PEOPLE WITH ME ARE ENDANGERED BY A SYSTEM THAT DOES NOT RECOGNISE THEM

The house and bed-bound become invisible. The most severely ill, left chronically neglected, are at
constant risk of harm or deterioration or misinterpretation and psychiatric abuse, even sectioning.
Those who are not so severely ill, but perhaps more so than those who can easily attend clinics, remain semi-visible and are likely to be described by clinicians who do not see the worst suffering as having Severe ME, when this is not necessarily the case.
The most severe experiences are not necessarily seen nor fully comprehended, people who push themselves to see consultants, then deteriorate significantly afterwards as a consequence, once home again may also not be seen in their worst or post-exertional state.
If people can only be seen when at their apparent best, the true nature of the disease and symptoms and their experience will be invisible. Furthermore, if tests can only be done in moments of potential tolerance, the outcomes may be very different.
The issue may be easily missed if measurements fluctuate depending on the presence of symptoms, such as Periodic Paralysis.
The real illness disappears from view and those with it are endangered by a system that does not recognise them, does not know how to help them and is likely to judge or blame patients rather than own their own culpability and responsibility.
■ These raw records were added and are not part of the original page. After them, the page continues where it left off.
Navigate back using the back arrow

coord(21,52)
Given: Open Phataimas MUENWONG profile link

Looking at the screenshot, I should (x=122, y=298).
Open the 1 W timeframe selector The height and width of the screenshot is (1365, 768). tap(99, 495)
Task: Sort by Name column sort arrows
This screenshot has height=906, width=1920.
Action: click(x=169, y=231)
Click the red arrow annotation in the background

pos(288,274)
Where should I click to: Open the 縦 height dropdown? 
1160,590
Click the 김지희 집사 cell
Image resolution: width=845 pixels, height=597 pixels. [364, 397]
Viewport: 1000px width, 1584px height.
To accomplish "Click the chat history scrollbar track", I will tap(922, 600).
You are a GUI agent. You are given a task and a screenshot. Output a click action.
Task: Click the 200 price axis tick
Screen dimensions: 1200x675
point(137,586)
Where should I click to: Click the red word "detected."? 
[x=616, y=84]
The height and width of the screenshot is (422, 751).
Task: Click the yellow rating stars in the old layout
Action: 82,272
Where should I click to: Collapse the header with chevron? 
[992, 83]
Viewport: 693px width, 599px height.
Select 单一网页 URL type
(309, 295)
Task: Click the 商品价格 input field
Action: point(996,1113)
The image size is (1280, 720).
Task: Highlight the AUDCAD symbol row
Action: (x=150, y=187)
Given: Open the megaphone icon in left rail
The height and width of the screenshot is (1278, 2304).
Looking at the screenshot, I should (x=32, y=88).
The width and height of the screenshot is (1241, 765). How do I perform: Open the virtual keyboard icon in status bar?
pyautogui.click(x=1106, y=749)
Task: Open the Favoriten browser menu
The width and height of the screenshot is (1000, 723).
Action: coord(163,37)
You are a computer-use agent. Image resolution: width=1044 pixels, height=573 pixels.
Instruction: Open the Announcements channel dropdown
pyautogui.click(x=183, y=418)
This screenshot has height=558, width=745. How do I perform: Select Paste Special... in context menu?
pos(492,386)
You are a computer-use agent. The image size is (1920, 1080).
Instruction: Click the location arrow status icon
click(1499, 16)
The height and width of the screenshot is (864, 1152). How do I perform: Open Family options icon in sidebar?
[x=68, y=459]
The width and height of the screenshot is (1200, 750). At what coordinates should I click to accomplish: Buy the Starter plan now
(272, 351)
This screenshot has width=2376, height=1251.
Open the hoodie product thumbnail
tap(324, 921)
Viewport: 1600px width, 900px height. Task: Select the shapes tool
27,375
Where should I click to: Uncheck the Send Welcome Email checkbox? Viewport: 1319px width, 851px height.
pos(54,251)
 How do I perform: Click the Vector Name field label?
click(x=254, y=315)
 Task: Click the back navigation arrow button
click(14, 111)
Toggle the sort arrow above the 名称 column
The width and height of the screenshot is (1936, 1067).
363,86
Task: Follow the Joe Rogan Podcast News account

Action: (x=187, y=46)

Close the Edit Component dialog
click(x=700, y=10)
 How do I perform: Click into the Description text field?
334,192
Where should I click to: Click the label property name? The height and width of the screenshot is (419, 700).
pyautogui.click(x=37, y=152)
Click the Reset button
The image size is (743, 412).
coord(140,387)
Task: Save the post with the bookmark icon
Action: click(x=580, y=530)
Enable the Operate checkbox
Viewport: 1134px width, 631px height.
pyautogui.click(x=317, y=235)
Or worse still, say their is no cause for their symptoms.
Patients meanwhile are expected to jump through endless hoops in order to obtain vital benefits and care, reassessments that are impossible to bear and endless proofs that are difficult to provide, are demanded, yet at the same time, under psychiatric influence, the necessary tests are proscribed by NICE.
This must change in the new guidance.
Psychiatry misrepresents ME as “medically unexplained”, when in fact it is “medically ignored”, misinforming doctors and health professionals.
Despite writing to the government, the Health Service, NICE and the Royal Colleges and several charities involved in the JCMPH, we could find no willingness to change the misinformation and no one willing to deal with the error to ensure Commissioners were made aware of it.
The clinical input required is unavailable unless you have the money to pay privately and even then it may be unreliable or unsafe. Everyone is different and needs an individual approach. Anyone could have a missed alternative or comorbid diagnosis under the current regime.
Regulated biomedical training should be standardised and provided, but only if it is correct and free from psychiatric misinterpretation.
The real question is who will do it and ensure it is correct?
Down the years we have witnessed and experienced being harmed by ignorant practitioners, being misinterpreted, being downplayed by ignorant neurologists, being lied about and misreported , left without thorough investigations or coherent explanations as a consequence.
My wife says, “The worst betrayal was by people who insisted they could help, then harmed horrendously instead and left me so damaged that I was literally tortured by normality, was completely cut off from everyone and everything and harmed by every sound and interaction, made a million times worse than my very severe level of illness to start with, which made life intolerable for us both and left us with no hope, traumatised and judged wrongly. I still have not recovered many years on, even to my previous level.”
Trust is a fragile thing. The trust of those with ME needs completely rebuilding.
Psychiatric involvement and influence has to be acknowledged as inappropriate and not wanted.
A strong message by NICE must be given on this point and followed through, for the new guidelines to be effective and of help.
We have all been massively let down so far; the new NICE guidelines must begin to restore trust and faith in the medical profession and the health service in its dealings with ME specifically.
There must be a biomedical focus and acknowledgement of the true nature of the disease.